TEXT EXCERPT |
+---+

Interview by Eve Gerber

The People vs. Democracy: Why Our Freedom Is in Danger and How to Save It by Yascha Mounk

The People vs. Democracy: Why Our Freedom Is in Danger and How to Save It
by Yascha Mounk

Read

This year, 2020, will be remembered as a time in politics when the citizens of admired democracies realized that their systems were failing critically and one of your books, The People vs. Democracy, foretold this crisis. Please tell us about it.

Political scientists like me look around the world and see the damage populist politicians inflicted on democracy from Turkey to Venezuela to Hungary. So, when I saw remarkably similar politicians rise in the United States, in Western Europe and in India, I was more worried than many of my colleagues. I suppose I was worried about the threats that populism poses to democracy before it was cool.

The main thesis of the book, that populism is a danger to democracy, was controversial when it was published; it’s now widely accepted. I hope the analysis of the causes of populism and what we can do to beat it back remain as relevant as they were when it was published.

Before we move on to your picks for the five most important books about politics in 2020, what would you name as the five most important political developments of the year?

The first is the pandemic and our collective inability in most countries, excluding East Asian ones, to organize a rational public health response. The second is the extent to which authoritarian governments around the world have been able to use the pandemic as an excuse to expand their power and increase their attacks on democracy. The third is the ongoing consolidation of populist power in many big and strategically important democracies throughout the world, from Poland where a populist president, Andrzej Duda, was reelected to India, where Prime Minister Narendra Modi has accelerated his attacks on the country’s traditional constitutional order. The fourth is Joe Biden’s victory in the primaries, which showed that most people in the United States, and I believe also in many other developed democracies, don’t want to match the anger and divisiveness of authoritarian populists with a perhaps more noble, but also polarizing, form of politics.

+---+

INPUT DATA |
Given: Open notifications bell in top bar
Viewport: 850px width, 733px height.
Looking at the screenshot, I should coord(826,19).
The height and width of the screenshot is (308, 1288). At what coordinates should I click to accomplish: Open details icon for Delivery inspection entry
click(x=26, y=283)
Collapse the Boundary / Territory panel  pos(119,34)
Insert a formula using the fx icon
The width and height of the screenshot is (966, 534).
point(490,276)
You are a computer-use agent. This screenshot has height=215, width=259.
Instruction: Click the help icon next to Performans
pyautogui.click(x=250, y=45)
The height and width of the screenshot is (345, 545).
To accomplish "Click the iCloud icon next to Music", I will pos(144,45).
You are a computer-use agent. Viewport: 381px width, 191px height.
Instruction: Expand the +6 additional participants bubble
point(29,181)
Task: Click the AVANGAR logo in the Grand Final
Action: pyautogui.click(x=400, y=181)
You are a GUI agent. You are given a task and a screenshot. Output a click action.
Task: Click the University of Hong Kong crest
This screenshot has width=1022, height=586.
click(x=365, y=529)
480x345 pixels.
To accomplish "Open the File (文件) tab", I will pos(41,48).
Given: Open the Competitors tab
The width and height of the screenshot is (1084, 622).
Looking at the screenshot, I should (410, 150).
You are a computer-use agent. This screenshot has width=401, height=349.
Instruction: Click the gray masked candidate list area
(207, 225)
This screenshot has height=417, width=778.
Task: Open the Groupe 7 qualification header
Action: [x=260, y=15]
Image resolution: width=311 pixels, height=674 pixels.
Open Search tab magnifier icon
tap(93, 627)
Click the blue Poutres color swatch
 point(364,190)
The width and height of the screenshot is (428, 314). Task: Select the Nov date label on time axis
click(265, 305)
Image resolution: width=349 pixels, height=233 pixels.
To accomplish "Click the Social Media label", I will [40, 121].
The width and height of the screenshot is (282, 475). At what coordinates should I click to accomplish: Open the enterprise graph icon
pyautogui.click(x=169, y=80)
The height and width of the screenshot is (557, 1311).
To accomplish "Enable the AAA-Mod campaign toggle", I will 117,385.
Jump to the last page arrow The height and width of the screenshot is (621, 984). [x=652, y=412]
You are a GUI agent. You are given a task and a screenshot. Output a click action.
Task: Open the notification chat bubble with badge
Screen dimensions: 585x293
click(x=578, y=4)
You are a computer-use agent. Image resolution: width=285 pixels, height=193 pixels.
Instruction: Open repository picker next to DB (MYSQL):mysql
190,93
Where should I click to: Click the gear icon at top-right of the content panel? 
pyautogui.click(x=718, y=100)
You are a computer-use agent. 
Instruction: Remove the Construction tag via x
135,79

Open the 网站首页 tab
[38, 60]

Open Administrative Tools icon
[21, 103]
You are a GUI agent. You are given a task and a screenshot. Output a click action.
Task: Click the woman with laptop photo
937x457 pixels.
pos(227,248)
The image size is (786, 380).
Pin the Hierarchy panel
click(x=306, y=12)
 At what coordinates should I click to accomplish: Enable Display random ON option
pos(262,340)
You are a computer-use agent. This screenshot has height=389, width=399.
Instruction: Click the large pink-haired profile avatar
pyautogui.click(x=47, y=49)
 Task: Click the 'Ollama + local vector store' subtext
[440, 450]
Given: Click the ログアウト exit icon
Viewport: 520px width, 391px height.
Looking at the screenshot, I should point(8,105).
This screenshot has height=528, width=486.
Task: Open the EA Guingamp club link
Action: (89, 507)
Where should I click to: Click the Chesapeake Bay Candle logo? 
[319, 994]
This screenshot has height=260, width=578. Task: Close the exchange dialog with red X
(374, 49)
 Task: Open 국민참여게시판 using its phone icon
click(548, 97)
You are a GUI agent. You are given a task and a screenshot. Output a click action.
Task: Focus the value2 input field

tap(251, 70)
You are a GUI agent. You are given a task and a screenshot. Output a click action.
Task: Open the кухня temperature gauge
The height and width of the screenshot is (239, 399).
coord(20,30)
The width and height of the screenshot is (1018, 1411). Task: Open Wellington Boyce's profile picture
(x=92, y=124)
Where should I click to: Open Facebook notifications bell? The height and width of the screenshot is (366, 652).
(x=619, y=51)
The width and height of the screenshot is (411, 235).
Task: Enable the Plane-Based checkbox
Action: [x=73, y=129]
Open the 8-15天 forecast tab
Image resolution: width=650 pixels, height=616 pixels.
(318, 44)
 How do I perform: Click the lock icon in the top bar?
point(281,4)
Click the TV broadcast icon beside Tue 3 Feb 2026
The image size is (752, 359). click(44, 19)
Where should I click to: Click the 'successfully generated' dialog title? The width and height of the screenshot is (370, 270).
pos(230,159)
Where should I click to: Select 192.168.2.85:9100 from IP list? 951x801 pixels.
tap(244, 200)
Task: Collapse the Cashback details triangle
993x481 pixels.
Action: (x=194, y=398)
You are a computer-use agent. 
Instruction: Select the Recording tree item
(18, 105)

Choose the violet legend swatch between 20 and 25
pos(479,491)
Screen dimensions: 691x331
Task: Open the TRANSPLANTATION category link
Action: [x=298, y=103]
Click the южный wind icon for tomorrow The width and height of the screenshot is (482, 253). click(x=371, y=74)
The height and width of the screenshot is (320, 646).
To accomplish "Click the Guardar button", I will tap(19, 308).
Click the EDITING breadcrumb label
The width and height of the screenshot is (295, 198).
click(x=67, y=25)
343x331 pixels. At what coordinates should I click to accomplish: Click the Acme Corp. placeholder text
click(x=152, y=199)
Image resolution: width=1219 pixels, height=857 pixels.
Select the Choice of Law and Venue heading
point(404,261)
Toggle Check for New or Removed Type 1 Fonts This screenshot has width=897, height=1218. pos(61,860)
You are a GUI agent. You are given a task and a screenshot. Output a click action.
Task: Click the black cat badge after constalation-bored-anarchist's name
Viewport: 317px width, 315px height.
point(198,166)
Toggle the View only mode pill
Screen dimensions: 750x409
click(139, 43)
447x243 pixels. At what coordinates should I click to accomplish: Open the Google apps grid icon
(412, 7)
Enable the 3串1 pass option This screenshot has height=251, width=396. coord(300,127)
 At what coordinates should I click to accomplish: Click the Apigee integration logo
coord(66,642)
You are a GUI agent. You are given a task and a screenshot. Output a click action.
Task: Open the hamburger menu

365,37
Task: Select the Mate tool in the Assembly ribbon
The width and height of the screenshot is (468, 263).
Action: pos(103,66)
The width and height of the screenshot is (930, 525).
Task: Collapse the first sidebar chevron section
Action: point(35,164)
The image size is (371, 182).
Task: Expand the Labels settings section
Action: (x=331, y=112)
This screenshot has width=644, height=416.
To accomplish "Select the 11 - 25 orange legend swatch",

+---+

TASK INSTRUCTIONS |
Write the next part of the interview on populism and democracy, picking up after its last sentence.

TASK RESULT |
“Democracy has been in retreat for the last decade”

Fifth, and most important, Biden’s triumph prepared the path for Donald Trump’s defeat. We’re in a long, drawn-out war against authoritarian populism. As the many millions of votes that Donald Trump gained indicate, the war is not over in the United States or anywhere else. But, nevertheless, the American presidential election has been the most important battle that the opponents of authoritarianism have won so far. That, to me, is ultimately the most heartening, and the most important, development of the year.

Turning to the politics books you’ve selected as your favourites of 2020, let’s begin with Twilight of Democracy.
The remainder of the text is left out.